Kala n'en revient pas de vivre ses premières Pâques de facon consciente puisque l'an passé, ll n'avait que 3 mois et ne sortait partiquement pas.. Il me semble surpris et complètement transporté et n'en finit pas de sentir , de renifler les odeurs printanières lors de nos promenades journalières. Et je te sniffe les feuilles et je te sniffe les buissons, et je te sniffe la terre et tous les pipis laissés par d'autres de son espèce sur la route. Quand ce n'est pas le plaisir qu'il prend à labourer les terrains avec ses pattes arrières. Kala s'en donne donc à coeur joie ou à coeur de chien excité.
Les promenades se font de plus en plus longues, les rues s'étant déglacées sous l'effet de la chaleur et la température se faisant plus clémente.... Autrement dit, Pâques pour Kala , c'est l'arrivée d'un temps nouveau . Parfois il s'arrête soudainement et tend l'oreille pour écouter le piaillement de oiseaux qui, depuis quelques jours, sont joyeusement sortis de leur cachette ou tout simplement pour regarder les gens qui passent. Parfois , il essaie , le coquin, de déjouer mon attention et d'engouffrer quelque cochonnerie qui était jusque là, enfouie sous la glace ou la neige. Parce que Kala ,comme tous les chiens, est un fouille- merde. et il a de quoi fouiller puisque de la merde, il y en a.

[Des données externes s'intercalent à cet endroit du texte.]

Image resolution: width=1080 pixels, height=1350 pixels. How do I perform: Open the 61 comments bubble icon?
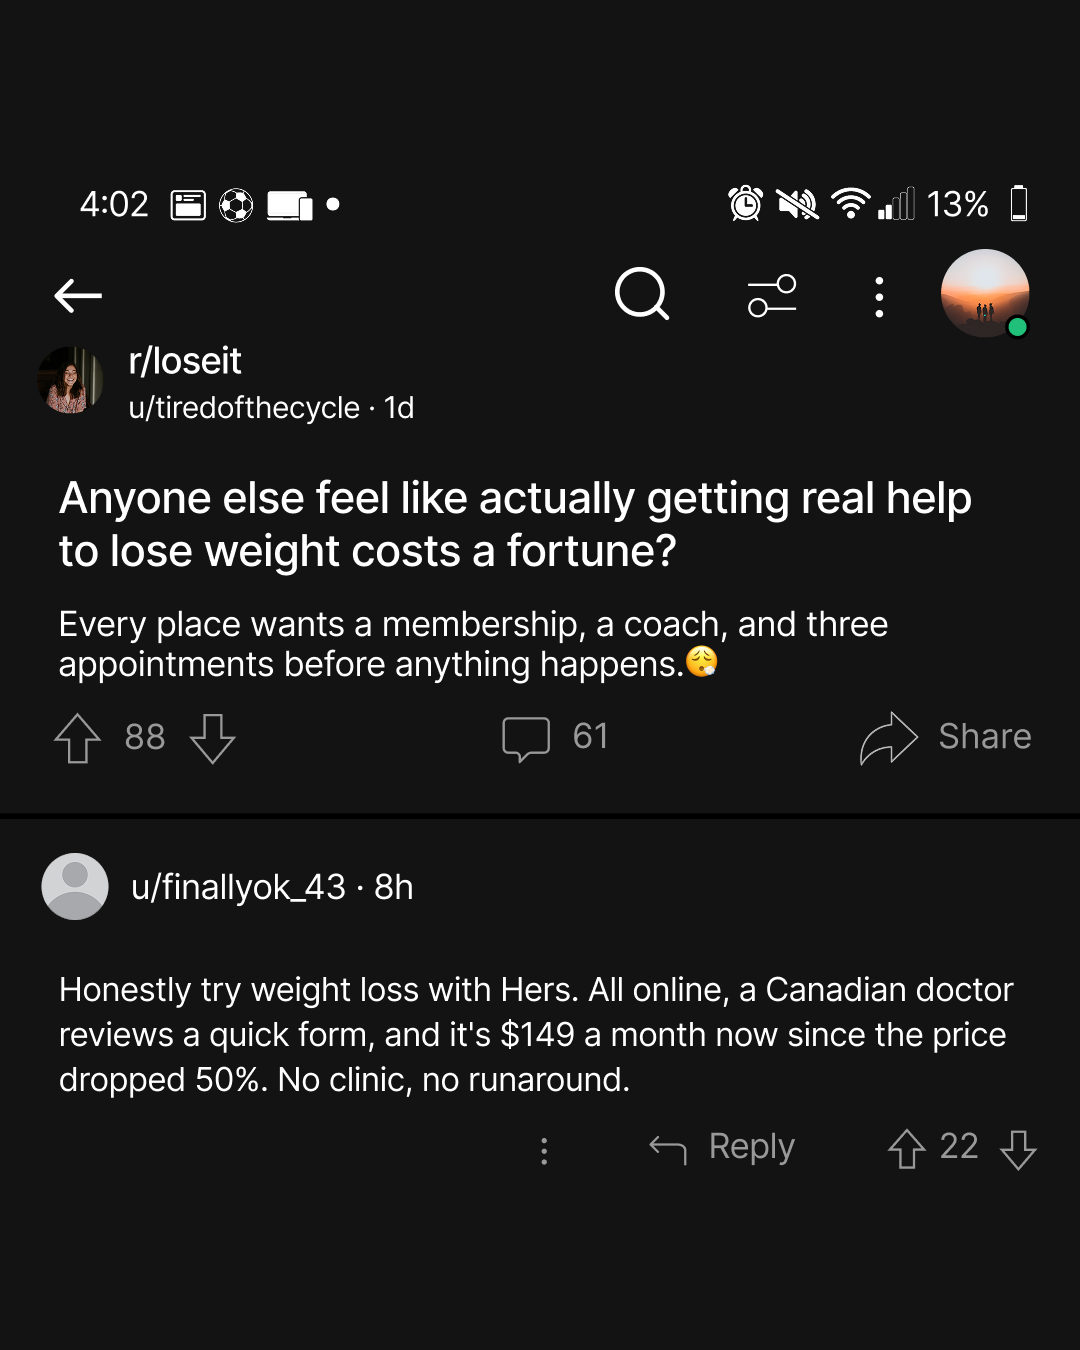pos(526,739)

Lorsque j'ouvre la porte et qu'il part à vitesse grand chien, ses grandes oreilles de shi tzu flottant au vent, je me dis qu'en l'observant de si près, j'apprends, à travers lui, à vivre à son quotidien, à son rythme et à profiter du temps qui passe trop vite. Kala n'est pas fait en chocolat mais il est , à sa facon, mon cadeau existentiel , mon cadeau printanier, mon cadeau de Pâques.